Your task:
Below this line is a set of entries; quote exactly the lines from the line that contains "How do I perform: Sort" to the line that contains "Task: Click the console", both lines included.

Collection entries
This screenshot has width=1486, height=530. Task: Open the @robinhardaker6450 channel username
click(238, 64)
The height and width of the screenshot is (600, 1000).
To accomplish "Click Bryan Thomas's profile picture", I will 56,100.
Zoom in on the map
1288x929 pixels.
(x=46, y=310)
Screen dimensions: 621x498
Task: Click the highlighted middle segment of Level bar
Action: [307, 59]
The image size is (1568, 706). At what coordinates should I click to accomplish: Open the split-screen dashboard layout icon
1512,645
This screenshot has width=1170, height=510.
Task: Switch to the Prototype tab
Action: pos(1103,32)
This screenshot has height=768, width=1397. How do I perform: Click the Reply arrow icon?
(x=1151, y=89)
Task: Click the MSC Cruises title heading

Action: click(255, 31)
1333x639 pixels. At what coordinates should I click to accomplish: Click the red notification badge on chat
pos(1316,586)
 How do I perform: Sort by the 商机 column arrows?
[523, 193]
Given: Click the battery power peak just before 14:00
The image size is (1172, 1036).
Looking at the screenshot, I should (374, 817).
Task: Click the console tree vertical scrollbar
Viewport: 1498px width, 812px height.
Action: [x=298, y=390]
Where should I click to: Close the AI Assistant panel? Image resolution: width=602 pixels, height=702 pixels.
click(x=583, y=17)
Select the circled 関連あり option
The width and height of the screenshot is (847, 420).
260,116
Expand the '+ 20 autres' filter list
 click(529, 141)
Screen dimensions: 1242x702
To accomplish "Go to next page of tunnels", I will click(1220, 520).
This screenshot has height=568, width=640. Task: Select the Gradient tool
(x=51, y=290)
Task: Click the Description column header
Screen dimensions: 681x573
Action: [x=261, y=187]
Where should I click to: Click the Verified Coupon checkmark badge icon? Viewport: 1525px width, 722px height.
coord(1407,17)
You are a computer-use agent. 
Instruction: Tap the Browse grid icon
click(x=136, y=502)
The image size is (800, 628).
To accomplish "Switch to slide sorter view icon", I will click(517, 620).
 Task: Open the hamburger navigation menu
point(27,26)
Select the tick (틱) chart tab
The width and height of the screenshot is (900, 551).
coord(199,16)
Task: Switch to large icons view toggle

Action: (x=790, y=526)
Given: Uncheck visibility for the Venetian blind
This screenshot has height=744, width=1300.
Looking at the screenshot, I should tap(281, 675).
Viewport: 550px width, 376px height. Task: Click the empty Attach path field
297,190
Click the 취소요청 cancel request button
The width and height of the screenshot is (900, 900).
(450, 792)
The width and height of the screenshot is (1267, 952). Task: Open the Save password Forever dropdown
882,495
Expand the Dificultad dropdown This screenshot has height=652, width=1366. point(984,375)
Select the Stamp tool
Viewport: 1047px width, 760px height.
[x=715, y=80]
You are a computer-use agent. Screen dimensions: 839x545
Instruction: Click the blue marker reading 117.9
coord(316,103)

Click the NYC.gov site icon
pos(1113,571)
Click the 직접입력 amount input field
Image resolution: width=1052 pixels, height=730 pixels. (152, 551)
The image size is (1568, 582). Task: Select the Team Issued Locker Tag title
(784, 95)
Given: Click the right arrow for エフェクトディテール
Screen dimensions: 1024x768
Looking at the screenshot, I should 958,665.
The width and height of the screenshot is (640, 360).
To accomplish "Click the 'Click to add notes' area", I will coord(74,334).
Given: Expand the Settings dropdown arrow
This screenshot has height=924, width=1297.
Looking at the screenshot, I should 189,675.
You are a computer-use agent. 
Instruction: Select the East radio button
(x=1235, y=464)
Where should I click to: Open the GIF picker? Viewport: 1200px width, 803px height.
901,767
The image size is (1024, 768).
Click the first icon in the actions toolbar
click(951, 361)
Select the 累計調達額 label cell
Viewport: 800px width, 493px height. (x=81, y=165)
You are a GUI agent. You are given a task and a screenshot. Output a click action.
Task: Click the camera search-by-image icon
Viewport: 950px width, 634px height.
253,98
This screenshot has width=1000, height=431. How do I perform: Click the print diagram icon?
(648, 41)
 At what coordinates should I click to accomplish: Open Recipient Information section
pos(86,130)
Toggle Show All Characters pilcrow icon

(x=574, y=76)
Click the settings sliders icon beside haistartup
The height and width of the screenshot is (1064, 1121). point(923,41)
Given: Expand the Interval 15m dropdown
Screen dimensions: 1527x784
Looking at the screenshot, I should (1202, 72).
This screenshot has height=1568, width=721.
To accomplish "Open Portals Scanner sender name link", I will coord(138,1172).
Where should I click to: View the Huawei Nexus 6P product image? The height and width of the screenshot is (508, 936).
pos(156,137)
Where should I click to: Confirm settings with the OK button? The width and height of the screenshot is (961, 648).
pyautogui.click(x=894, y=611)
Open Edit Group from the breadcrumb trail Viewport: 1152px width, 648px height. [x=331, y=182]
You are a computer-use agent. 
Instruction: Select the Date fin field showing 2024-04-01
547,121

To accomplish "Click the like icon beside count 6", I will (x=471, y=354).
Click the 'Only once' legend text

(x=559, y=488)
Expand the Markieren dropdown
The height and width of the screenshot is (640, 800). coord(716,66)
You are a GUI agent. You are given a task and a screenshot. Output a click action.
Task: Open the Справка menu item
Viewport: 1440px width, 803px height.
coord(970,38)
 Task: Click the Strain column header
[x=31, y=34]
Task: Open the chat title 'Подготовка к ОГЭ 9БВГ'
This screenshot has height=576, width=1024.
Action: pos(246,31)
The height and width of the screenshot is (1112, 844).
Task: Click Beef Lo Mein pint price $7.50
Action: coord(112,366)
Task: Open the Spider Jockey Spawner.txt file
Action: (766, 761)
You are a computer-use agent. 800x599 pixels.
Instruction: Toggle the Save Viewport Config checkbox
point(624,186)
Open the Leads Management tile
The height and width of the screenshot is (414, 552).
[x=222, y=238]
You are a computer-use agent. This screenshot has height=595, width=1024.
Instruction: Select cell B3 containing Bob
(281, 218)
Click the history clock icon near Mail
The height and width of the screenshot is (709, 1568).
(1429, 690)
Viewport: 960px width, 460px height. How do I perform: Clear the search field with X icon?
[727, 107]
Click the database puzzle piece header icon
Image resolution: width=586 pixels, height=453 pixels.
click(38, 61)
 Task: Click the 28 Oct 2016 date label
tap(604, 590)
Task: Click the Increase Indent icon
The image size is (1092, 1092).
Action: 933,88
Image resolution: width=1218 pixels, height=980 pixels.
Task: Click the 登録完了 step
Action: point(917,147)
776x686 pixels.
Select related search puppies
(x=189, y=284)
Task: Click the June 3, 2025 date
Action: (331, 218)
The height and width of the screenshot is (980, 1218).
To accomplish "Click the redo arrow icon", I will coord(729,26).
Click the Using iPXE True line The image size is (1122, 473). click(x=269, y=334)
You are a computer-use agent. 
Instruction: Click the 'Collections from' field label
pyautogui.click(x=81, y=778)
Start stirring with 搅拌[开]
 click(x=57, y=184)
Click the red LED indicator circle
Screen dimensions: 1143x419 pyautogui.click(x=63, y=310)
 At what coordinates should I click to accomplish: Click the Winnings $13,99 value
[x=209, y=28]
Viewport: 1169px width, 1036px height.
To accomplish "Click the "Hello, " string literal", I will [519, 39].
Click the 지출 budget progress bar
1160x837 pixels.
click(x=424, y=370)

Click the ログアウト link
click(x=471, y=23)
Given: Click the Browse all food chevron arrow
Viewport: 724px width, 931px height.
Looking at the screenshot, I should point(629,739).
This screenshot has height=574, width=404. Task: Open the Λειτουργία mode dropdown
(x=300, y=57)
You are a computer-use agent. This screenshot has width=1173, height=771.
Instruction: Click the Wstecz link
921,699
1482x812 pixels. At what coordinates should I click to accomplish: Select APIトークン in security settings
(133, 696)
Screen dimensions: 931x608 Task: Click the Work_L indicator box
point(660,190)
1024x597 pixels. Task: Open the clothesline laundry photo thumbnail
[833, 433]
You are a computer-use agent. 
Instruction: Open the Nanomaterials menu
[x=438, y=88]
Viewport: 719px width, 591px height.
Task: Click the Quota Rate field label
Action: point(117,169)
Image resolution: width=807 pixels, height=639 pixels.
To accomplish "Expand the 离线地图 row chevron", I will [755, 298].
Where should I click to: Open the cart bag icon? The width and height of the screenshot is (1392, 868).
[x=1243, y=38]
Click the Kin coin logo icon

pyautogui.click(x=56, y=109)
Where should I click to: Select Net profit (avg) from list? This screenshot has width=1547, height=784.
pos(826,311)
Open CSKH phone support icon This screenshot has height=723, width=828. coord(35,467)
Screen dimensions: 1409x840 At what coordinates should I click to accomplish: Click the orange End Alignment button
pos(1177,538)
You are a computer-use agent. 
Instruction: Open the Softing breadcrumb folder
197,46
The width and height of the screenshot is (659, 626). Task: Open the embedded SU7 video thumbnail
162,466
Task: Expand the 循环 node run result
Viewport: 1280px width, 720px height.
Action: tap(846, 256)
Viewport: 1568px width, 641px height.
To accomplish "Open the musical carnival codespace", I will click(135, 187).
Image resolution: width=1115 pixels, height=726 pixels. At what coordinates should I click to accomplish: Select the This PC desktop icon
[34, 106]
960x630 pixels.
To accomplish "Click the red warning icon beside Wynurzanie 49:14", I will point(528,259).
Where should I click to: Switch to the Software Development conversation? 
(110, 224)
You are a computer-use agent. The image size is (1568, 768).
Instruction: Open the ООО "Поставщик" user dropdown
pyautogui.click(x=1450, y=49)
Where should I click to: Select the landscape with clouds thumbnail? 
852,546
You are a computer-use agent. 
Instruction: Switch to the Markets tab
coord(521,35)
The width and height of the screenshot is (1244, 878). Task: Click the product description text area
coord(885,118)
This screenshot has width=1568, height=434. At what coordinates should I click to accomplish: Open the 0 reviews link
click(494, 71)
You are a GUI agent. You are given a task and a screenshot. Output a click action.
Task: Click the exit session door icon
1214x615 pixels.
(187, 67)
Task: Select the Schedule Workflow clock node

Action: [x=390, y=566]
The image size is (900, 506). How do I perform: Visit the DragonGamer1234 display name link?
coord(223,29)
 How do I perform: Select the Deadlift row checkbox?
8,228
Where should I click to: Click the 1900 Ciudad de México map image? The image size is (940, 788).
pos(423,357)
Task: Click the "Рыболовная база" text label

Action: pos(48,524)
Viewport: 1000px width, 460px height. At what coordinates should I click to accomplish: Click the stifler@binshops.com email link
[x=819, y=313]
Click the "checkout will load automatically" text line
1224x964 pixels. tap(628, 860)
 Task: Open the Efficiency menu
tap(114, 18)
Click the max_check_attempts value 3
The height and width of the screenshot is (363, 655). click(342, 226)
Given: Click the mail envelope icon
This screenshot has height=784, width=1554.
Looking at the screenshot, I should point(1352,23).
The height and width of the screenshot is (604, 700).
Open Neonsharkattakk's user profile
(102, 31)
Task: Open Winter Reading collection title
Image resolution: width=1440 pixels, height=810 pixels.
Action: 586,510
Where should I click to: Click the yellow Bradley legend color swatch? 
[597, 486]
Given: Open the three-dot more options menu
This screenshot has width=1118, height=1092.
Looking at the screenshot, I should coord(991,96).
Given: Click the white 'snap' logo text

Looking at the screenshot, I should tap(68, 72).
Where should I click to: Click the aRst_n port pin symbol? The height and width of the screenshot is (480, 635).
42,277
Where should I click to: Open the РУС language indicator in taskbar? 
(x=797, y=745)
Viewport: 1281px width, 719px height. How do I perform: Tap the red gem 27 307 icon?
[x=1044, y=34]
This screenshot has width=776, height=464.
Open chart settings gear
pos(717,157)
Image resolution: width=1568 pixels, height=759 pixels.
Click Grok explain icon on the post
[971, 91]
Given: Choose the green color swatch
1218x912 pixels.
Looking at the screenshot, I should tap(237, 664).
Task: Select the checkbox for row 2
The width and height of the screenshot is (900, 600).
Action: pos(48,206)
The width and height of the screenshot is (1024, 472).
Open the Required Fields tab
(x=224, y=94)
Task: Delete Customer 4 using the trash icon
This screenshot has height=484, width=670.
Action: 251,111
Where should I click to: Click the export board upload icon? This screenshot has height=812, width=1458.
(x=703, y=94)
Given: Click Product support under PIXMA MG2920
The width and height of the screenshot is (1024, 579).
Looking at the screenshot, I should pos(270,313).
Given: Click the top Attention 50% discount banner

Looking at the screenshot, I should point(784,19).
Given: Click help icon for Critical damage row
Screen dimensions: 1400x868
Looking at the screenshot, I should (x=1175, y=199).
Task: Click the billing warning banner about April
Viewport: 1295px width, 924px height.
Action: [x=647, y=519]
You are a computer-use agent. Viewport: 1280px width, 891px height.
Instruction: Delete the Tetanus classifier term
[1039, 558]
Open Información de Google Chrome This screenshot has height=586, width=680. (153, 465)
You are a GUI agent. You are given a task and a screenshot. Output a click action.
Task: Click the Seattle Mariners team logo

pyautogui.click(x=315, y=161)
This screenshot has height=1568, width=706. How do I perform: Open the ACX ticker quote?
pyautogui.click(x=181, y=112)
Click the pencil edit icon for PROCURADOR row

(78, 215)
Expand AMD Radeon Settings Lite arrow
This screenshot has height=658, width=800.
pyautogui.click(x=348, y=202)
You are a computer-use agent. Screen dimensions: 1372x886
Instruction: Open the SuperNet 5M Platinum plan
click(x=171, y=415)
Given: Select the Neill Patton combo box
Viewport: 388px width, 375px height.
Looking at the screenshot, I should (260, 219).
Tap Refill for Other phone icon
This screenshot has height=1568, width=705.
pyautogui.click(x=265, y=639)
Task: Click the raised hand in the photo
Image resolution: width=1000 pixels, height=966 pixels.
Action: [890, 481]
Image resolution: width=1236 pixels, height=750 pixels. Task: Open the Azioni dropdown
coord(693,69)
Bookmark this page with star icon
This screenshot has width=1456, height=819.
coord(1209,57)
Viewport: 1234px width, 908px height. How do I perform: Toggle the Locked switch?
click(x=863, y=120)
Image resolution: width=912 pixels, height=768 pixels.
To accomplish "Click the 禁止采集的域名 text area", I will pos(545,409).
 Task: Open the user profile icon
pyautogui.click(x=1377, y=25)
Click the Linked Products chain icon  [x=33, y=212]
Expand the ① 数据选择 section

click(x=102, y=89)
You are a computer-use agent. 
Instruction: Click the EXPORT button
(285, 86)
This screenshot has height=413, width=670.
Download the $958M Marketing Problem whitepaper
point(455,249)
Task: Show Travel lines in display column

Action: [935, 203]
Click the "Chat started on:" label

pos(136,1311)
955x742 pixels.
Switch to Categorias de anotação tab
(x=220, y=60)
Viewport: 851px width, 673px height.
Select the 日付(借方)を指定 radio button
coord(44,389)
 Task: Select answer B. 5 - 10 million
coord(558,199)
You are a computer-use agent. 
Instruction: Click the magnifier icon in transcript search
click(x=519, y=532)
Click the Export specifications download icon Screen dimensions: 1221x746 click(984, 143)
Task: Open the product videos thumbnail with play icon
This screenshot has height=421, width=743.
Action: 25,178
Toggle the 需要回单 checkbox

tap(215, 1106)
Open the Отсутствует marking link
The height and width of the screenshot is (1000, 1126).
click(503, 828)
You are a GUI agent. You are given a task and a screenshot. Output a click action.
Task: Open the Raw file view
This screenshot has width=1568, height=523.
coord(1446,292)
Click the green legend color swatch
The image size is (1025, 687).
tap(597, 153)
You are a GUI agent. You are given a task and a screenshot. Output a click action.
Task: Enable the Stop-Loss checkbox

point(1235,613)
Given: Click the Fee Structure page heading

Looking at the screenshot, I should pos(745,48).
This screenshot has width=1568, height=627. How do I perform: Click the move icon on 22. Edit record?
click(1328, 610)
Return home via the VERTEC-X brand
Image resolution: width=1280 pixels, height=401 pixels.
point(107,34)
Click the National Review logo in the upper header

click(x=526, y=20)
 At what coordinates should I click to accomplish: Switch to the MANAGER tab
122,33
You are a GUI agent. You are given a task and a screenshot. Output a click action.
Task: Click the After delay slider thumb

Solved problem:
 How do I perform: Sort by the 商机 column arrows?
[523, 193]
Given: Click the battery power peak just before 14:00
The image size is (1172, 1036).
Looking at the screenshot, I should (374, 817).
Task: Click the console tree vertical scrollbar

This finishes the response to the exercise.